Aim of the task
Go through the entries and copy every one exactly.

____________

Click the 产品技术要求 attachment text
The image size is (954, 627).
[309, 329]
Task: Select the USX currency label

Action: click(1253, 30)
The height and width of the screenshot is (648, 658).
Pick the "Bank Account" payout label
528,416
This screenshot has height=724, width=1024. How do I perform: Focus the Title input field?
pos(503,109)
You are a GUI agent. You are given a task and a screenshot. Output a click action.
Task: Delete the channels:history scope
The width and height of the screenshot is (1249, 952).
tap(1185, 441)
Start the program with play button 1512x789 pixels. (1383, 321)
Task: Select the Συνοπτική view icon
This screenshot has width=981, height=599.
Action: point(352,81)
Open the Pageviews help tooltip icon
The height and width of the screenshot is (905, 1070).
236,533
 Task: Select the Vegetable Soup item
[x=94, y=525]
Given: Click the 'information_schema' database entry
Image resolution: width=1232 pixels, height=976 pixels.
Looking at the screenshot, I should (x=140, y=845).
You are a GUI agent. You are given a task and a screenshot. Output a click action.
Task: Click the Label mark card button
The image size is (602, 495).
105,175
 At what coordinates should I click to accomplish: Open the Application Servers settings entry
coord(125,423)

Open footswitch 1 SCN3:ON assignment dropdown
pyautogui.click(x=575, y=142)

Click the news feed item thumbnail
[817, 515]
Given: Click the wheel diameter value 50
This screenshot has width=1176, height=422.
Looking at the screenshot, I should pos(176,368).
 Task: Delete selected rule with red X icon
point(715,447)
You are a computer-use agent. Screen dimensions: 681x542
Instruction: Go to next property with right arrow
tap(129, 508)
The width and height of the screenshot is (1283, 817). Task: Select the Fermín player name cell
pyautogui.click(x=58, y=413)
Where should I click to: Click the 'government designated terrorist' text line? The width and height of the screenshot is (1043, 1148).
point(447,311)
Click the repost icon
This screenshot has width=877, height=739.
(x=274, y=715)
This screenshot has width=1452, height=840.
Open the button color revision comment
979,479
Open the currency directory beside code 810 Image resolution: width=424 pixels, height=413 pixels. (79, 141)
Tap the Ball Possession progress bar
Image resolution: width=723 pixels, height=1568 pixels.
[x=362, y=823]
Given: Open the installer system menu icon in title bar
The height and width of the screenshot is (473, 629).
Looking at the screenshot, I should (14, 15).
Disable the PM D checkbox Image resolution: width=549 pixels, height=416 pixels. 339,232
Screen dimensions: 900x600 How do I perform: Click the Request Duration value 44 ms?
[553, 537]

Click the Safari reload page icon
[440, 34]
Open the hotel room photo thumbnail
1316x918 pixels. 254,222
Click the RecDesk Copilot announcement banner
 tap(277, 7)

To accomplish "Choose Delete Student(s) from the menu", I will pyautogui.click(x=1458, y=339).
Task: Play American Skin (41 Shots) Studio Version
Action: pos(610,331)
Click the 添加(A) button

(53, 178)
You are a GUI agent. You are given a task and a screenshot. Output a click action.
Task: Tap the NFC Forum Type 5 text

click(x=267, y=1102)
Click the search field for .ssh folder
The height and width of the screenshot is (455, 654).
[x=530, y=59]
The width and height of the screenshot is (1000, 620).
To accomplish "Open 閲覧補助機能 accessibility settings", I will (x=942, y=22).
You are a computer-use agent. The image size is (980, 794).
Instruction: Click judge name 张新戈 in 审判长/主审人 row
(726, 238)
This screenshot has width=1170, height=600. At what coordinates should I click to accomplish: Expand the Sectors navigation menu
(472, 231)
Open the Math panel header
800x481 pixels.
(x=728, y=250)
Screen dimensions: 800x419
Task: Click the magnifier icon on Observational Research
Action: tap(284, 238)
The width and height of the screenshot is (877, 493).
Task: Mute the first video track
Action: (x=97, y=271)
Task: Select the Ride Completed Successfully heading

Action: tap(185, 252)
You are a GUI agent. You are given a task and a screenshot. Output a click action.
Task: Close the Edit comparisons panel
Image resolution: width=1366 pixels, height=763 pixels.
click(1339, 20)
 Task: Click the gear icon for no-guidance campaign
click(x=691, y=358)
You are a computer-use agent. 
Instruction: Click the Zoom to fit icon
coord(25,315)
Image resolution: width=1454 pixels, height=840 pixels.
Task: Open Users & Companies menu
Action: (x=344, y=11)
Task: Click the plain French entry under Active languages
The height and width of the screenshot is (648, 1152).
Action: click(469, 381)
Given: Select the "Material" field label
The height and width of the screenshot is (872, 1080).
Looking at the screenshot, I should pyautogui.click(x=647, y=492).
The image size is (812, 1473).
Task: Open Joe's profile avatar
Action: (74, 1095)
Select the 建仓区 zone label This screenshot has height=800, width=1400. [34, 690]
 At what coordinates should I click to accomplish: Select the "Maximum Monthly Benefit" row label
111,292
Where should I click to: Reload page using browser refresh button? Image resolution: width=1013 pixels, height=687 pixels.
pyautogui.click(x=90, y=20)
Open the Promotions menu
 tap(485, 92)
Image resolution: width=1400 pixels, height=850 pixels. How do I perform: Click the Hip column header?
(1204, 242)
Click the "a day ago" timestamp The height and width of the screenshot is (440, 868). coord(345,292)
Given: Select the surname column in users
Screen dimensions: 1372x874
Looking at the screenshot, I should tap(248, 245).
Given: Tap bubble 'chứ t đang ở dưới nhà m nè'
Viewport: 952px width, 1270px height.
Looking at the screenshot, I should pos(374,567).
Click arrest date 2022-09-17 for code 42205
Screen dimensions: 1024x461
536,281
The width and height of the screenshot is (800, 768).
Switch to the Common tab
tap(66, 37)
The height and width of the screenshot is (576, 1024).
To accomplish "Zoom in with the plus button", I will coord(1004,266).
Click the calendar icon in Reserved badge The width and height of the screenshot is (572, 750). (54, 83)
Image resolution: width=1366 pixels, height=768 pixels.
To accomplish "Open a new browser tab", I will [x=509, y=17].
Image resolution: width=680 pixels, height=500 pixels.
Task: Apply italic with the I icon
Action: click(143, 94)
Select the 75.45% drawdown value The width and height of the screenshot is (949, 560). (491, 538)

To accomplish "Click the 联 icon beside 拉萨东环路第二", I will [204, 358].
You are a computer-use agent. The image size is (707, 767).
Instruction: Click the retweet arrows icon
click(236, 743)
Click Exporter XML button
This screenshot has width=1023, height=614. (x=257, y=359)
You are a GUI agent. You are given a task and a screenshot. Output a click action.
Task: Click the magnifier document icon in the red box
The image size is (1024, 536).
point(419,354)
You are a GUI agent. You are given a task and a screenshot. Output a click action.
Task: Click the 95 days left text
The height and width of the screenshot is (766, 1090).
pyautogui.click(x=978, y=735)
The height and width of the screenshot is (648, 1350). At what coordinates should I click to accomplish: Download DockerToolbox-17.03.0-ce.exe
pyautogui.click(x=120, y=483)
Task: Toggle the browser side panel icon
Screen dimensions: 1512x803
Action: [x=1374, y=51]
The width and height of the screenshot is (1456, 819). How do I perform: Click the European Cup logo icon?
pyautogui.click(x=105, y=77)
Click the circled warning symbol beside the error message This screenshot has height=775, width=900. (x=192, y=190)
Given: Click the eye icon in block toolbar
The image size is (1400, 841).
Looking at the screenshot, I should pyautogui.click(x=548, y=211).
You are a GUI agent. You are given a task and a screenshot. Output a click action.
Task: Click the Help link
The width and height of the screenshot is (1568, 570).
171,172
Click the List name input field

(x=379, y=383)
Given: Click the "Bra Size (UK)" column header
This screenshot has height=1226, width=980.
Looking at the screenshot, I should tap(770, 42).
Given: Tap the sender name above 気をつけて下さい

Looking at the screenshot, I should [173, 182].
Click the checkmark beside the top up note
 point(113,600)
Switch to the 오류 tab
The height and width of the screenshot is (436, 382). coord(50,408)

____________

Solution for this task
Click the 产品技术要求 attachment text
The image size is (954, 627).
[309, 329]
Task: Select the USX currency label

Action: click(1253, 30)
The height and width of the screenshot is (648, 658).
Pick the "Bank Account" payout label
528,416
This screenshot has height=724, width=1024. How do I perform: Focus the Title input field?
pos(503,109)
You are a GUI agent. You are given a task and a screenshot. Output a click action.
Task: Delete the channels:history scope
The width and height of the screenshot is (1249, 952).
tap(1185, 441)
Start the program with play button 1512x789 pixels. (1383, 321)
Task: Select the Συνοπτική view icon
This screenshot has width=981, height=599.
Action: point(352,81)
Open the Pageviews help tooltip icon
The height and width of the screenshot is (905, 1070).
236,533
 Task: Select the Vegetable Soup item
[x=94, y=525]
Given: Click the 'information_schema' database entry
Image resolution: width=1232 pixels, height=976 pixels.
Looking at the screenshot, I should (x=140, y=845).
You are a GUI agent. You are given a task and a screenshot. Output a click action.
Task: Click the Label mark card button
The image size is (602, 495).
105,175
 At what coordinates should I click to accomplish: Open the Application Servers settings entry
coord(125,423)

Open footswitch 1 SCN3:ON assignment dropdown
pyautogui.click(x=575, y=142)

Click the news feed item thumbnail
[817, 515]
Given: Click the wheel diameter value 50
This screenshot has width=1176, height=422.
Looking at the screenshot, I should pos(176,368).
 Task: Delete selected rule with red X icon
point(715,447)
You are a computer-use agent. Screen dimensions: 681x542
Instruction: Go to next property with right arrow
tap(129, 508)
The width and height of the screenshot is (1283, 817). Task: Select the Fermín player name cell
pyautogui.click(x=58, y=413)
Where should I click to: Click the 'government designated terrorist' text line? The width and height of the screenshot is (1043, 1148).
point(447,311)
Click the repost icon
This screenshot has width=877, height=739.
(x=274, y=715)
This screenshot has width=1452, height=840.
Open the button color revision comment
979,479
Open the currency directory beside code 810 Image resolution: width=424 pixels, height=413 pixels. (79, 141)
Tap the Ball Possession progress bar
Image resolution: width=723 pixels, height=1568 pixels.
[x=362, y=823]
Given: Open the installer system menu icon in title bar
The height and width of the screenshot is (473, 629).
Looking at the screenshot, I should (14, 15).
Disable the PM D checkbox Image resolution: width=549 pixels, height=416 pixels. 339,232
Screen dimensions: 900x600 How do I perform: Click the Request Duration value 44 ms?
[553, 537]

Click the Safari reload page icon
[440, 34]
Open the hotel room photo thumbnail
1316x918 pixels. 254,222
Click the RecDesk Copilot announcement banner
 tap(277, 7)

To accomplish "Choose Delete Student(s) from the menu", I will pyautogui.click(x=1458, y=339).
Task: Play American Skin (41 Shots) Studio Version
Action: pos(610,331)
Click the 添加(A) button

(53, 178)
You are a GUI agent. You are given a task and a screenshot. Output a click action.
Task: Tap the NFC Forum Type 5 text

click(x=267, y=1102)
Click the search field for .ssh folder
The height and width of the screenshot is (455, 654).
[x=530, y=59]
The width and height of the screenshot is (1000, 620).
To accomplish "Open 閲覧補助機能 accessibility settings", I will (x=942, y=22).
You are a computer-use agent. The image size is (980, 794).
Instruction: Click judge name 张新戈 in 审判长/主审人 row
(726, 238)
This screenshot has width=1170, height=600. At what coordinates should I click to accomplish: Expand the Sectors navigation menu
(472, 231)
Open the Math panel header
800x481 pixels.
(x=728, y=250)
Screen dimensions: 800x419
Task: Click the magnifier icon on Observational Research
Action: tap(284, 238)
The width and height of the screenshot is (877, 493).
Task: Mute the first video track
Action: (x=97, y=271)
Task: Select the Ride Completed Successfully heading

Action: tap(185, 252)
You are a GUI agent. You are given a task and a screenshot. Output a click action.
Task: Close the Edit comparisons panel
Image resolution: width=1366 pixels, height=763 pixels.
click(1339, 20)
 Task: Click the gear icon for no-guidance campaign
click(x=691, y=358)
You are a computer-use agent. 
Instruction: Click the Zoom to fit icon
coord(25,315)
Image resolution: width=1454 pixels, height=840 pixels.
Task: Open Users & Companies menu
Action: (x=344, y=11)
Task: Click the plain French entry under Active languages
The height and width of the screenshot is (648, 1152).
Action: click(469, 381)
Given: Select the "Material" field label
The height and width of the screenshot is (872, 1080).
Looking at the screenshot, I should pyautogui.click(x=647, y=492).
The image size is (812, 1473).
Task: Open Joe's profile avatar
Action: (74, 1095)
Select the 建仓区 zone label This screenshot has height=800, width=1400. [34, 690]
 At what coordinates should I click to accomplish: Select the "Maximum Monthly Benefit" row label
111,292
Where should I click to: Reload page using browser refresh button? Image resolution: width=1013 pixels, height=687 pixels.
pyautogui.click(x=90, y=20)
Open the Promotions menu
 tap(485, 92)
Image resolution: width=1400 pixels, height=850 pixels. How do I perform: Click the Hip column header?
(1204, 242)
Click the "a day ago" timestamp The height and width of the screenshot is (440, 868). coord(345,292)
Given: Select the surname column in users
Screen dimensions: 1372x874
Looking at the screenshot, I should tap(248, 245).
Given: Tap bubble 'chứ t đang ở dưới nhà m nè'
Viewport: 952px width, 1270px height.
Looking at the screenshot, I should pos(374,567).
Click arrest date 2022-09-17 for code 42205
Screen dimensions: 1024x461
536,281
The width and height of the screenshot is (800, 768).
Switch to the Common tab
tap(66, 37)
The height and width of the screenshot is (576, 1024).
To accomplish "Zoom in with the plus button", I will coord(1004,266).
Click the calendar icon in Reserved badge The width and height of the screenshot is (572, 750). (54, 83)
Image resolution: width=1366 pixels, height=768 pixels.
To accomplish "Open a new browser tab", I will [x=509, y=17].
Image resolution: width=680 pixels, height=500 pixels.
Task: Apply italic with the I icon
Action: click(143, 94)
Select the 75.45% drawdown value The width and height of the screenshot is (949, 560). (491, 538)

To accomplish "Click the 联 icon beside 拉萨东环路第二", I will [204, 358].
You are a computer-use agent. The image size is (707, 767).
Instruction: Click the retweet arrows icon
click(236, 743)
Click Exporter XML button
This screenshot has width=1023, height=614. (x=257, y=359)
You are a GUI agent. You are given a task and a screenshot. Output a click action.
Task: Click the magnifier document icon in the red box
The image size is (1024, 536).
point(419,354)
You are a GUI agent. You are given a task and a screenshot. Output a click action.
Task: Click the 95 days left text
The height and width of the screenshot is (766, 1090).
pyautogui.click(x=978, y=735)
The height and width of the screenshot is (648, 1350). At what coordinates should I click to accomplish: Download DockerToolbox-17.03.0-ce.exe
pyautogui.click(x=120, y=483)
Task: Toggle the browser side panel icon
Screen dimensions: 1512x803
Action: [x=1374, y=51]
The width and height of the screenshot is (1456, 819). How do I perform: Click the European Cup logo icon?
pyautogui.click(x=105, y=77)
Click the circled warning symbol beside the error message This screenshot has height=775, width=900. (x=192, y=190)
Given: Click the eye icon in block toolbar
The image size is (1400, 841).
Looking at the screenshot, I should pyautogui.click(x=548, y=211).
You are a GUI agent. You are given a task and a screenshot. Output a click action.
Task: Click the Help link
The width and height of the screenshot is (1568, 570).
171,172
Click the List name input field

(x=379, y=383)
Given: Click the "Bra Size (UK)" column header
This screenshot has height=1226, width=980.
Looking at the screenshot, I should tap(770, 42).
Given: Tap the sender name above 気をつけて下さい

Looking at the screenshot, I should [173, 182].
Click the checkmark beside the top up note
 point(113,600)
Switch to the 오류 tab
The height and width of the screenshot is (436, 382). coord(50,408)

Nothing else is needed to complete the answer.